Management of Graves Disease: Shift Is Occurring
This article provides useful clinical information regarding present treatment approaches for patients with Graves disease and compares geographical differences in its assessment and management. It is interesting to compare these responses with the recent guidelines that have been published. Of course, guidelines are only recommendations, and in this area, they are based to a large extent on expert opinion because there are only few randomized controlled prospective studies. Nonetheless, these guidelines were formulated by both the American Thyroid Association and the American Association of Clinical Endocrinologists, and they were derived as rigorously as possible. These guidelines were published at approximately the same time in their respective society journals. They give recommendations on clinically important issues related to Graves disease. The authors reviewed the literature on this wide topic and then formulated recommendations, noting the strengths of the recommendations and quality of evidence. The committee members are certainly experienced and experts in the area. As such, these recommendations are very valuable to the clinician.

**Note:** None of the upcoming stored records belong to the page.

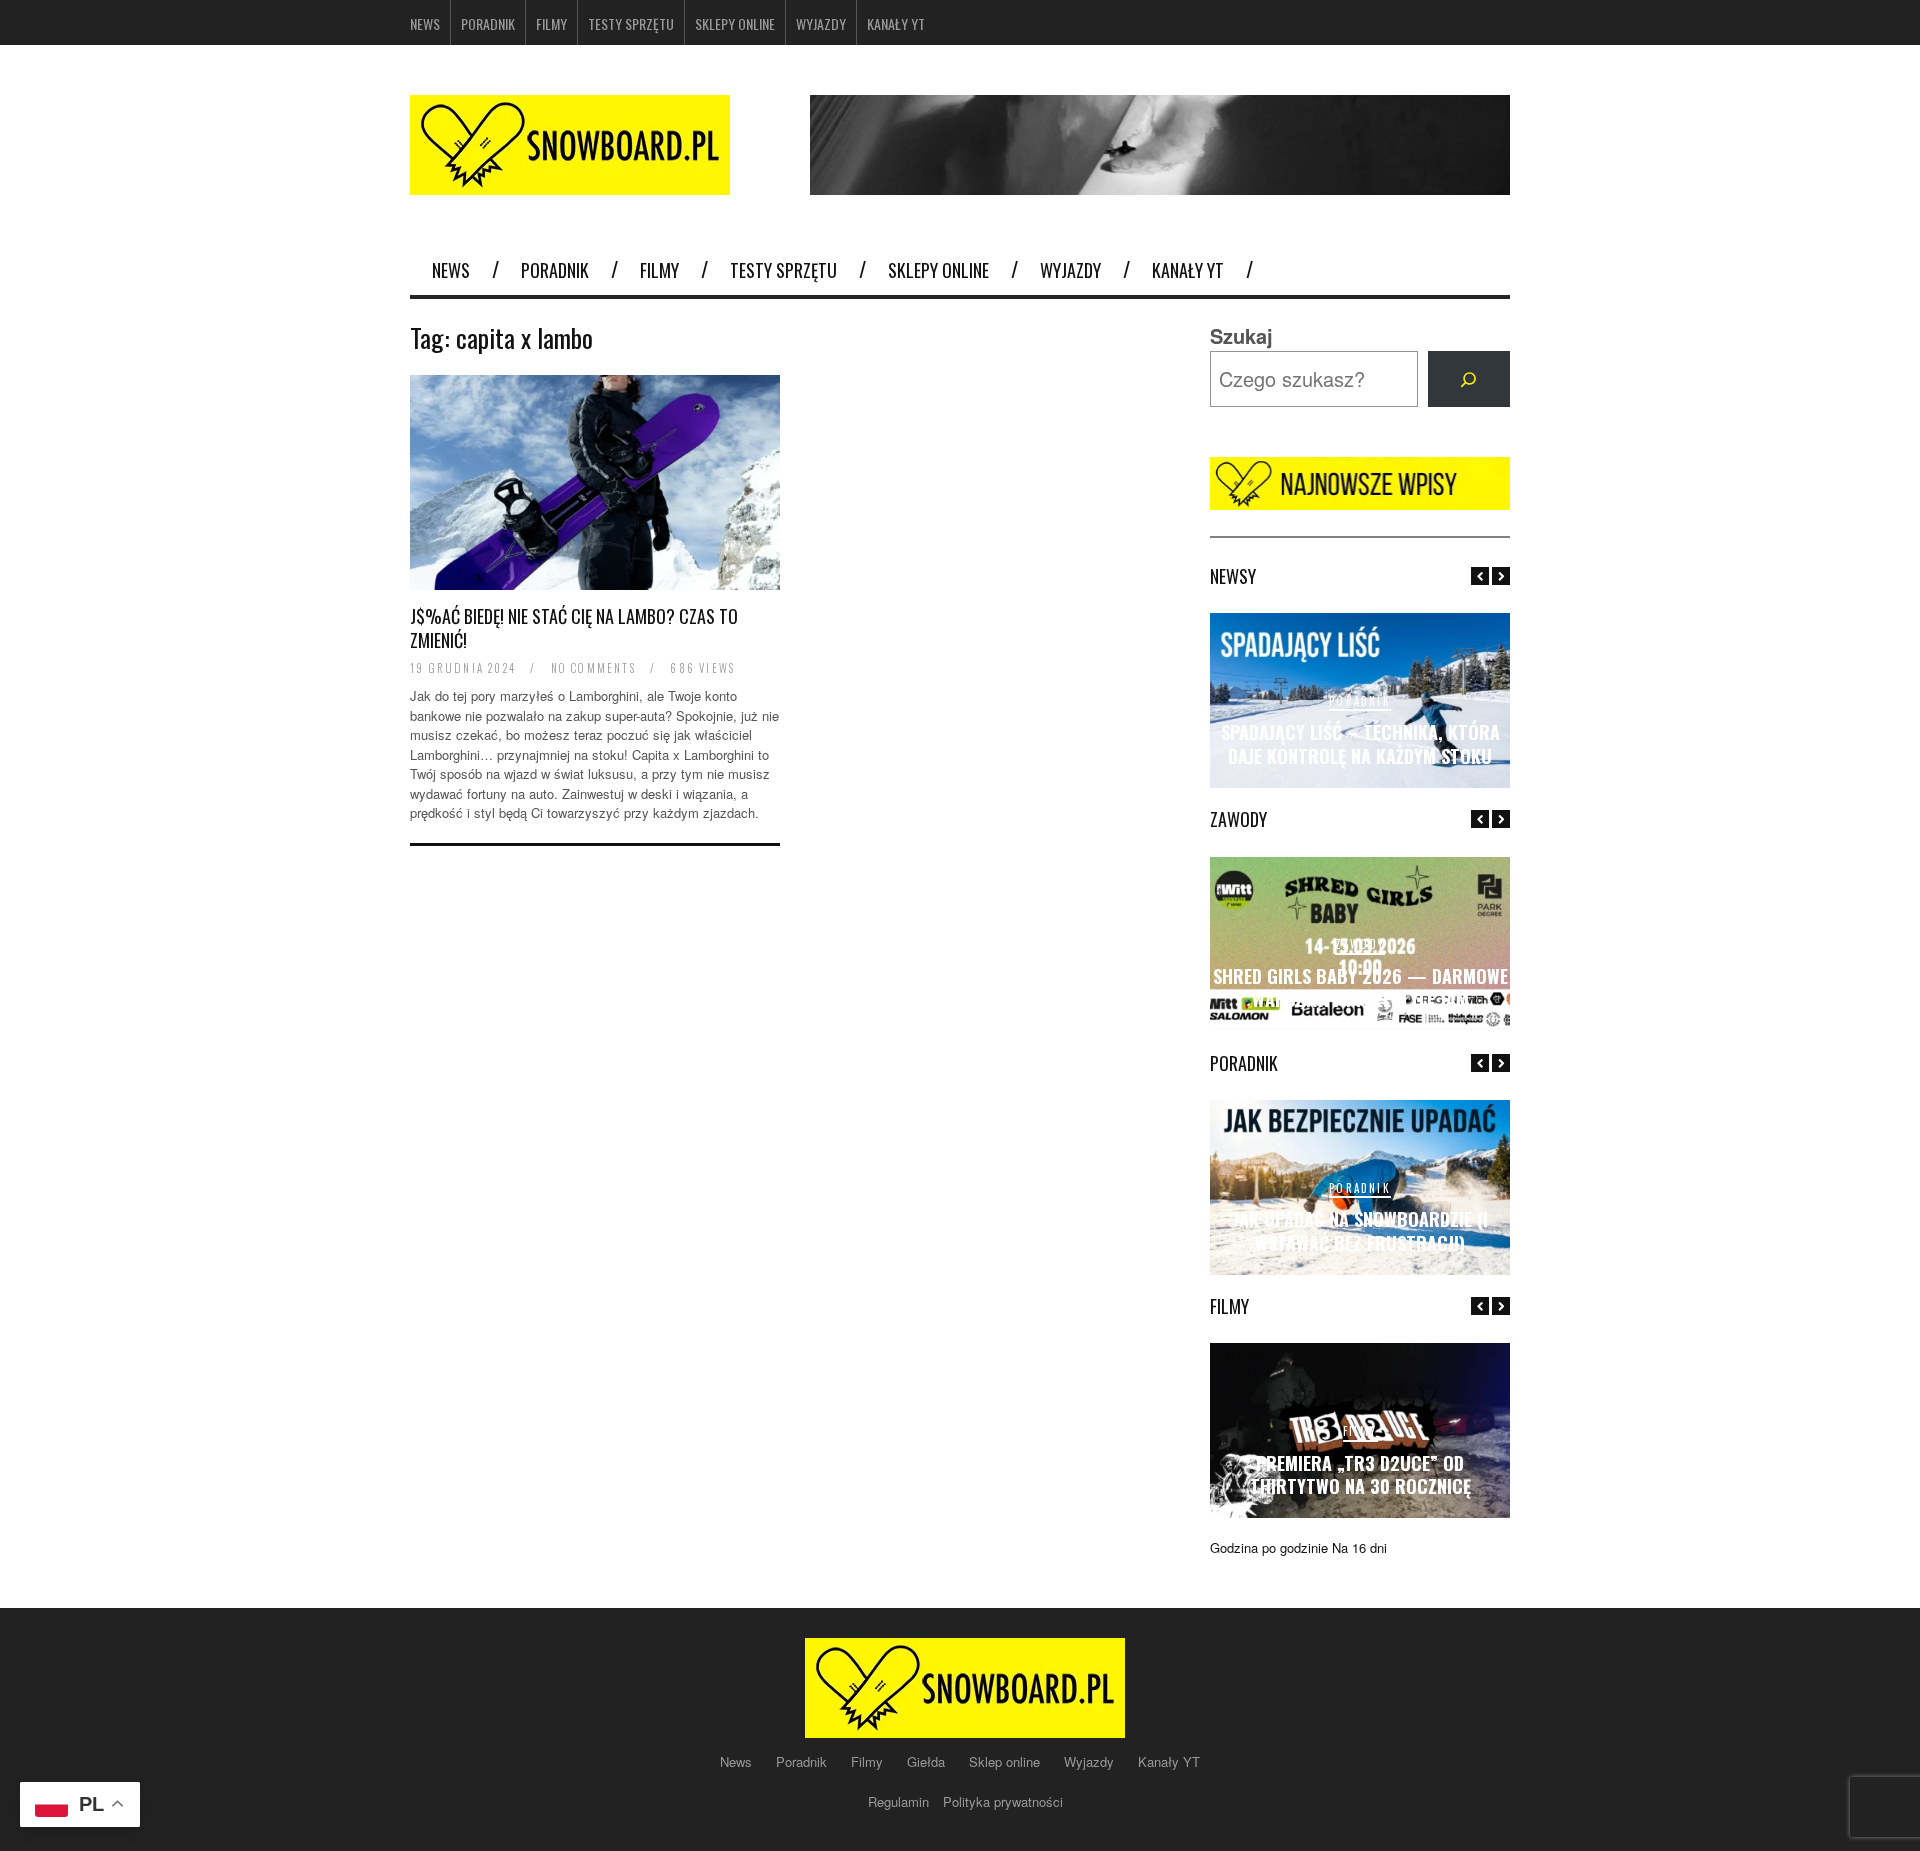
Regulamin (900, 1801)
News (425, 23)
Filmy (551, 23)
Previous (1480, 576)
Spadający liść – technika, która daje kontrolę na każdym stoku (1360, 743)
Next (1501, 576)
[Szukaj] (1469, 379)
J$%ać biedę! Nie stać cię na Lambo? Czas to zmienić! (574, 627)
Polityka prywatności (1003, 1801)
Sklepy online (735, 23)
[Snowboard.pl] (570, 182)
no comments (593, 668)
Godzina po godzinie (1269, 1547)
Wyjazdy (821, 23)
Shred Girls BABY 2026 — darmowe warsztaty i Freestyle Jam (1360, 987)
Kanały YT (896, 23)
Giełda (928, 1761)
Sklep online (1006, 1761)
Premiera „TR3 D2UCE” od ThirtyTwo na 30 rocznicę (1360, 1474)
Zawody (1360, 944)
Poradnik (488, 23)
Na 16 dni (1359, 1547)
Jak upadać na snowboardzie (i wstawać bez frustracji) (1360, 1230)
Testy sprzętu (631, 23)
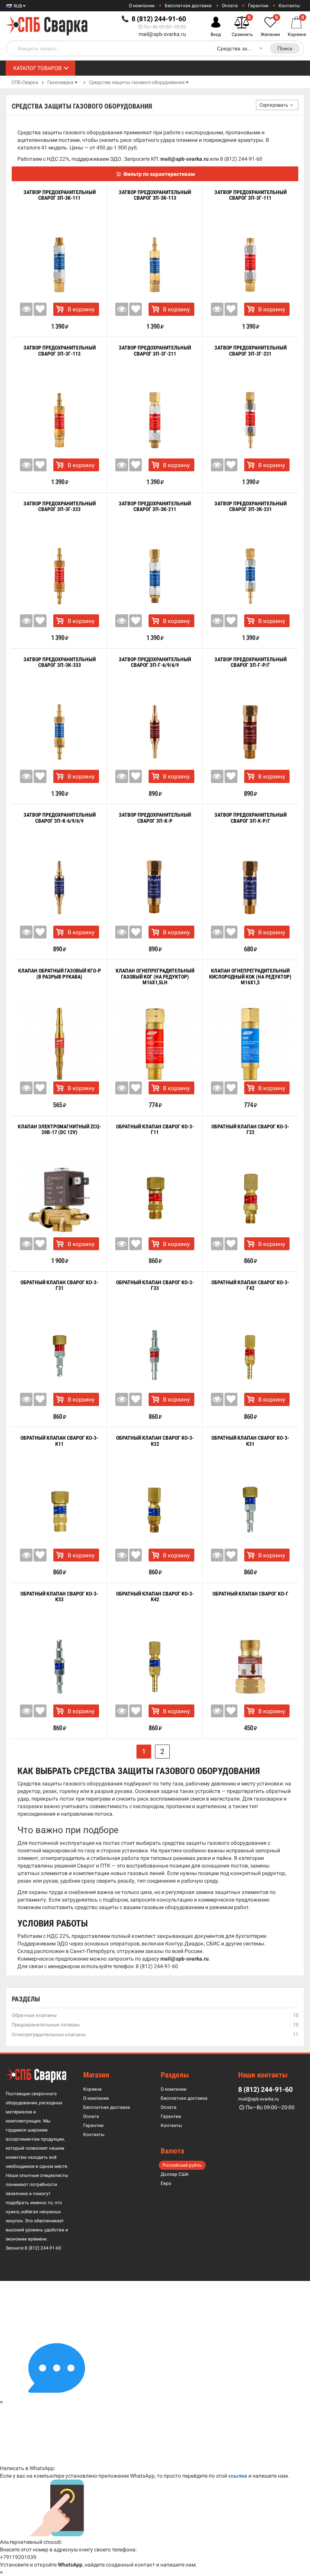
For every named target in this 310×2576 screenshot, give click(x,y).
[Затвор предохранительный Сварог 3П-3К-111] (59, 264)
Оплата (230, 5)
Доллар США (175, 2174)
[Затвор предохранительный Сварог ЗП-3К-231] (250, 576)
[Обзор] (26, 309)
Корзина (92, 2089)
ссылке (237, 2476)
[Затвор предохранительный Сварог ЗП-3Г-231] (250, 420)
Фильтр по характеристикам (158, 174)
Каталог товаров (37, 68)
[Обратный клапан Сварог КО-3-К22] (154, 1510)
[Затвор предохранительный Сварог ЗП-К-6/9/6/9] (59, 887)
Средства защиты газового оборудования (136, 82)
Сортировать (273, 105)
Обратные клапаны (34, 2015)
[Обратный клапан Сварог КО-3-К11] (59, 1510)
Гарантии (258, 5)
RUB (17, 6)
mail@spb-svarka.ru (162, 34)
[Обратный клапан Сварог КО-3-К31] (250, 1510)
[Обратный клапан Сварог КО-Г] (250, 1666)
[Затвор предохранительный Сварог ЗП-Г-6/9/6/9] (154, 732)
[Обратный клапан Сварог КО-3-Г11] (154, 1199)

Of course, it also takes time for guidelines to be disseminated and incorporated into clinical practice. The survey that was analyzed in the Burch study requested responses from its participants between April and July 2011. The data were presented at the American Thyroid Association meeting in October 2011, and the full data were published in December 2012. The guidelines were published in mid-2011; therefore, the survey should not be taken as a record of compliance to the guidelines but as an initial starting point with which future surveys can compare changes in clinical practice.
The article by Burch and colleagues indicates a decreased use of radioactive iodine as initial therapy in uncomplicated Graves disease. When an antithyroid agent is used, it is most frequently methimazole or carbimazole. The increased use of methimazole and the infrequent use of propylthiouracil is consistent with the published guidelines as well as a multidisciplinary conference that noted the relatively higher complication rate of propylthiouracil, especially in regard to hepatic problems. Indeed, the number of prescriptions given for methimazole has risen dramatically in the United States, whereas prescriptions for propylthiouracil have decreased. The guidelines published in 2011, note that "patients with overt Graves hyperthyroidism should be treated with any of the following modalities: 131-I therapy, antithyroid medication, or thyroidectomy." Therefore, the choice of therapy should be individualized on the basis of discussion between the treating physician and the patient. It is difficult to find an explanation for the varying recommendations geographically for uncomplicated Graves disease.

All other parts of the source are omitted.